Document:

▬▬▬

- Genre: Biography Drama Music
- Based on: Rainbow: The Stormy Life of Judy Garland by Christopher Finch
- Written by: John McGreevey
- Directed by: Jackie Cooper
- Starring: Andrea McArdle Don Murray Michael Parks Piper Laurie Rue McClanahan
- Music by: Charles Fox
- Country of origin: United States
- Original language: English

Production
- Executive producers: Greg Strangis William Hogan
- Producer: Peter Dunne
- Cinematography: Howard Schwartz
- Editor: Jerry Dronsky
- Running time: 97 minutes
- Production company: Ten-Four Productions

Original release
- Network: NBC
- Release: November 6, 1978

= Rainbow (1978 film) =

1978 television film about Judy Garland directed by Jackie Cooper

Rainbow is a 1978 American made-for-television biographical musical drama film which chronicles the early years of singer-actress Judy Garland, portrayed by Andrea McArdle. Directed by Jackie Cooper, it was written by John McGreevey based on the 1975 book Rainbow: The Stormy Life of Judy Garland by Christopher Finch. It originally aired on NBC Monday Night at the Movies on November 6, 1978. The casting of McArdle as Judy Garland was heavily criticized at the time, as the actress did not resemble nor sound remotely like Garland.

▬▬▬

Data shown:
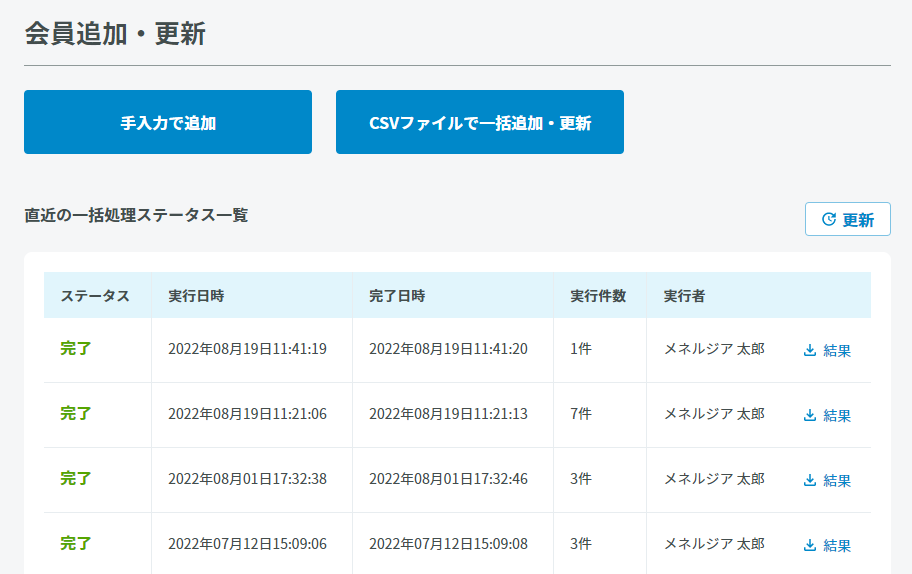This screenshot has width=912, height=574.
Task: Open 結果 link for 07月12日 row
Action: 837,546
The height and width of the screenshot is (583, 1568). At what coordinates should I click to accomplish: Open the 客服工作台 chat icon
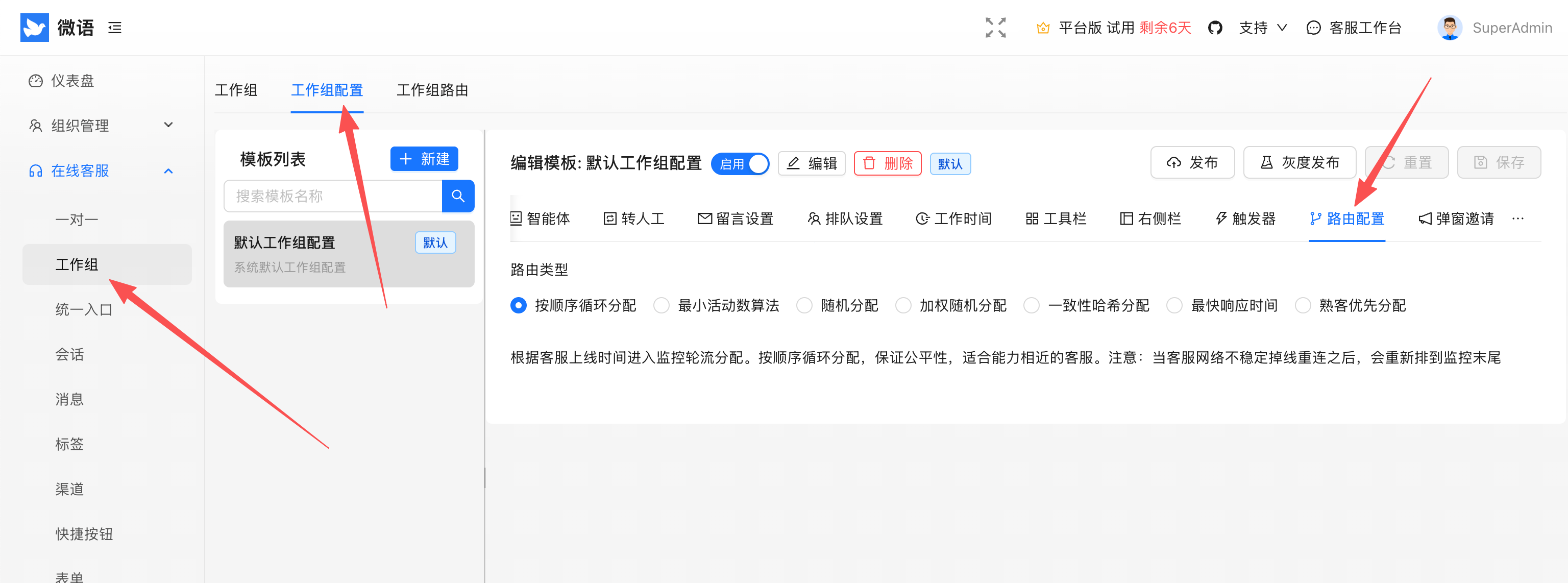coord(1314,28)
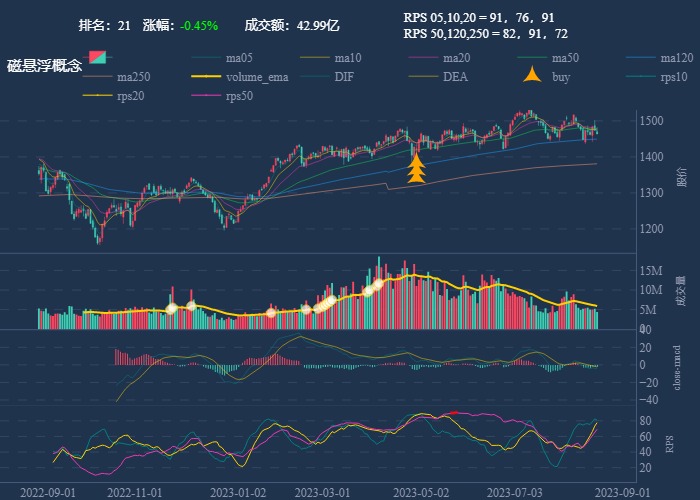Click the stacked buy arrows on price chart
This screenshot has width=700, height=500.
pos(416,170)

▬▬▬

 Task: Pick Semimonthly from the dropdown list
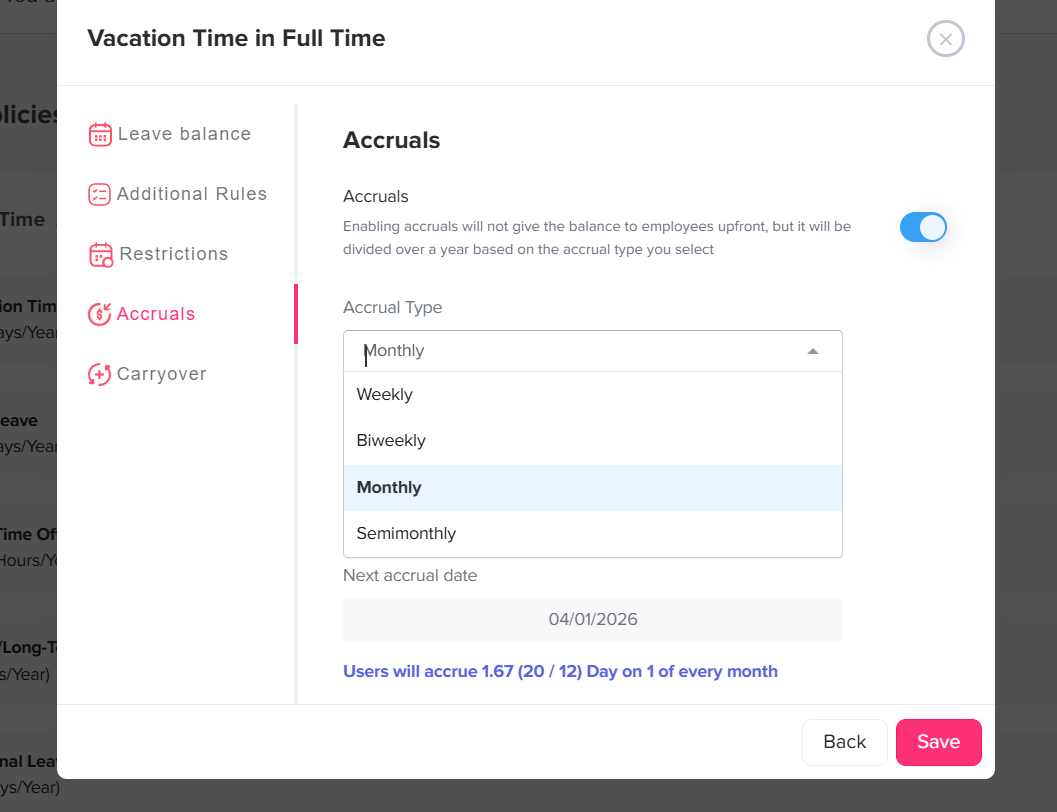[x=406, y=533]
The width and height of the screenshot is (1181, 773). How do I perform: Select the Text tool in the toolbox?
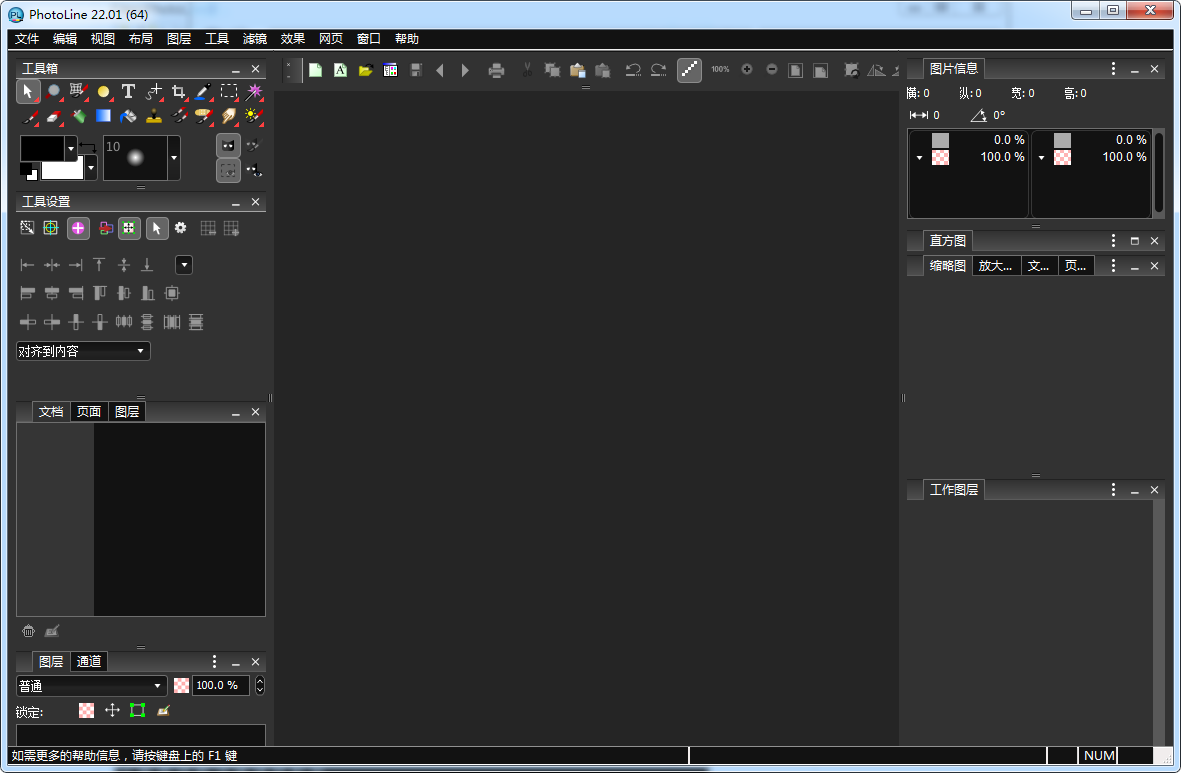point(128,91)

▬▬▬

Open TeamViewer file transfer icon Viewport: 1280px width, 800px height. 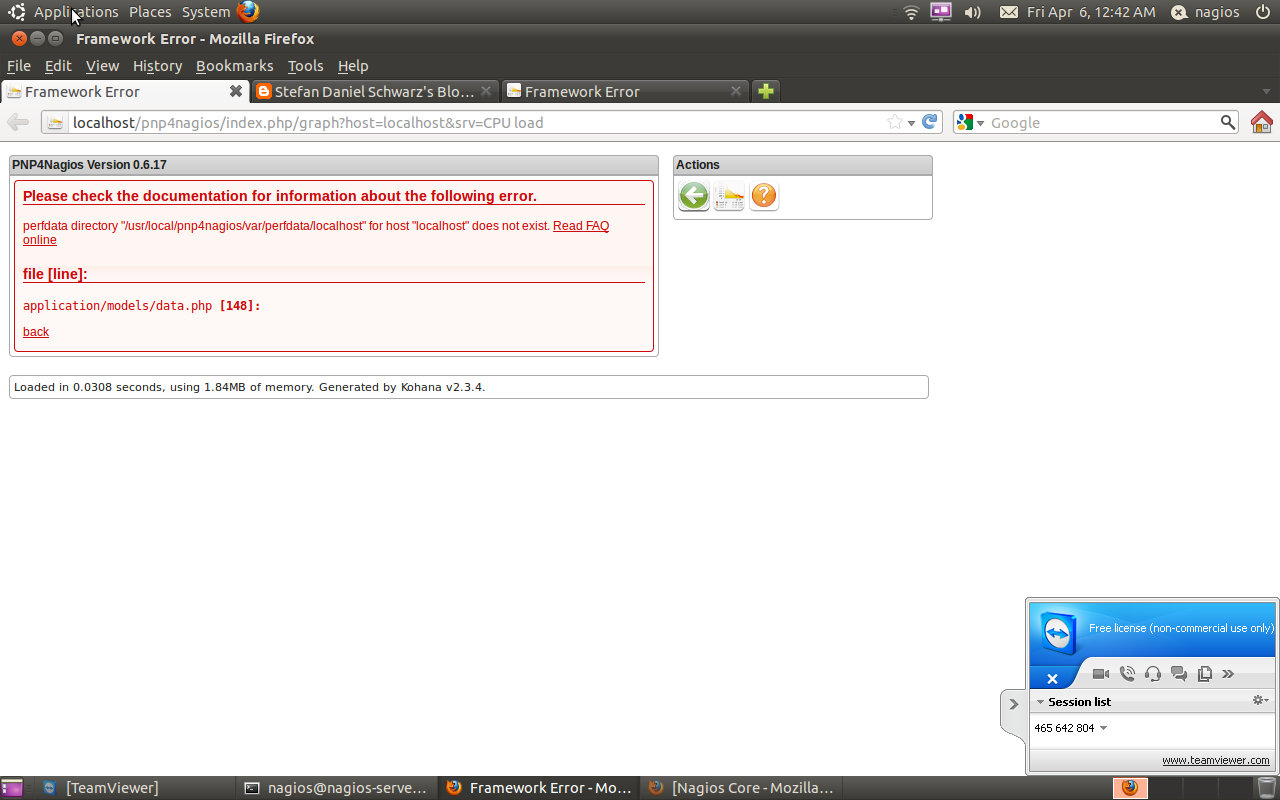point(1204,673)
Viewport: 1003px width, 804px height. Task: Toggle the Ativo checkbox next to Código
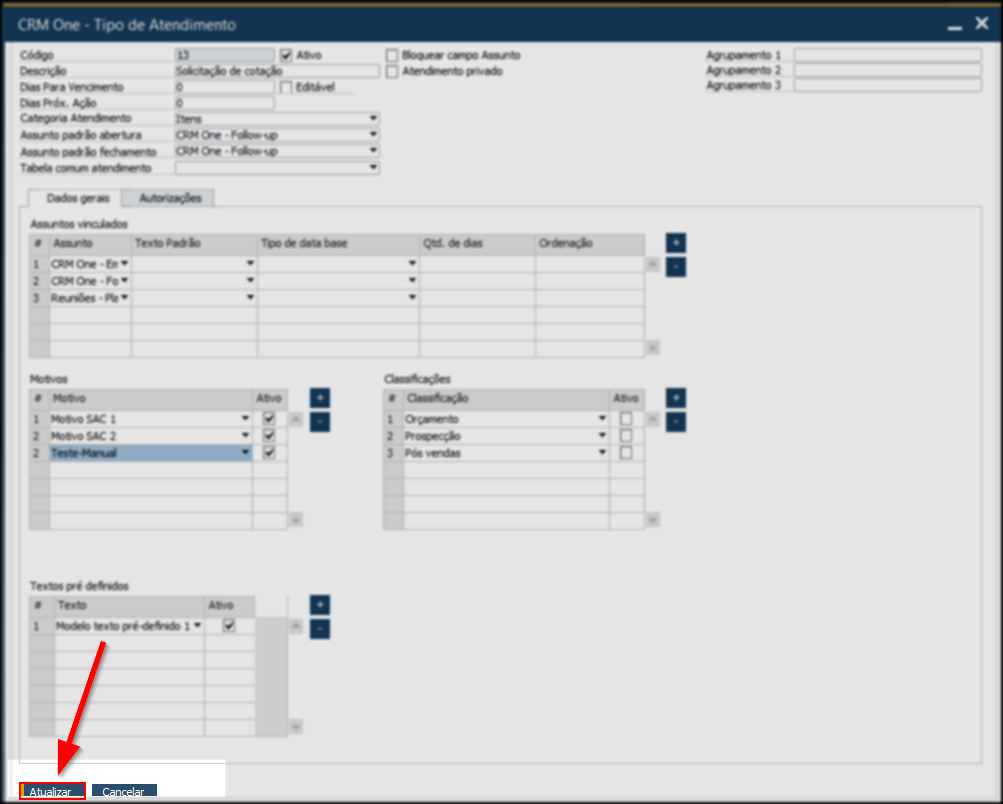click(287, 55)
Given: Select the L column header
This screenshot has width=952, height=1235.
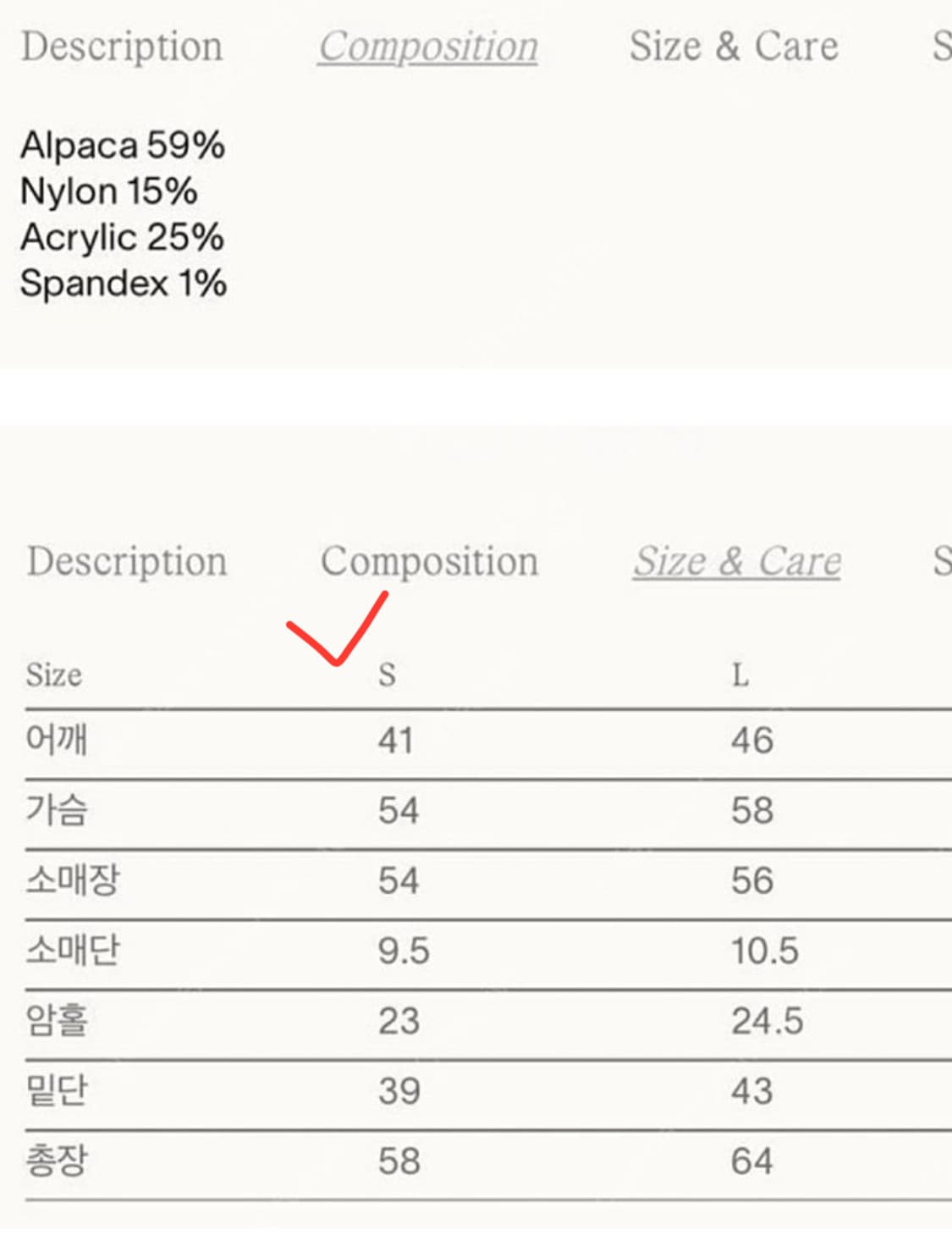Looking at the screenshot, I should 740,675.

▬▬▬

Given exercise 1: Print the passage from the article on the 1978 film Rainbow that begins with "Original release" and continues through "remotely like Garland.".
Given exercise 2: Arrange the records from the line with "This screenshot has width=912, height=574." through the line with "pos(416,170)" as a JSON list of strings, one string per line, with blank lines omitted and the pictures left out.

Expected output 1:
Original release
- Network: NBC
- Release: November 6, 1978

= Rainbow (1978 film) =

1978 television film about Judy Garland directed by Jackie Cooper

Rainbow is a 1978 American made-for-television biographical musical drama film which chronicles the early years of singer-actress Judy Garland, portrayed by Andrea McArdle. Directed by Jackie Cooper, it was written by John McGreevey based on the 1975 book Rainbow: The Stormy Life of Judy Garland by Christopher Finch. It originally aired on NBC Monday Night at the Movies on November 6, 1978. The casting of McArdle as Judy Garland was heavily criticized at the time, as the actress did not resemble nor sound remotely like Garland.

Expected output 2:
[
  "This screenshot has width=912, height=574.",
  "Task: Open 結果 link for 07月12日 row",
  "Action: 837,546",
  "The height and width of the screenshot is (583, 1568). At what coordinates should I click to accomplish: Open the 客服工作台 chat icon",
  "coord(1314,28)",
  "Click the stacked buy arrows on price chart",
  "This screenshot has width=700, height=500.",
  "pos(416,170)"
]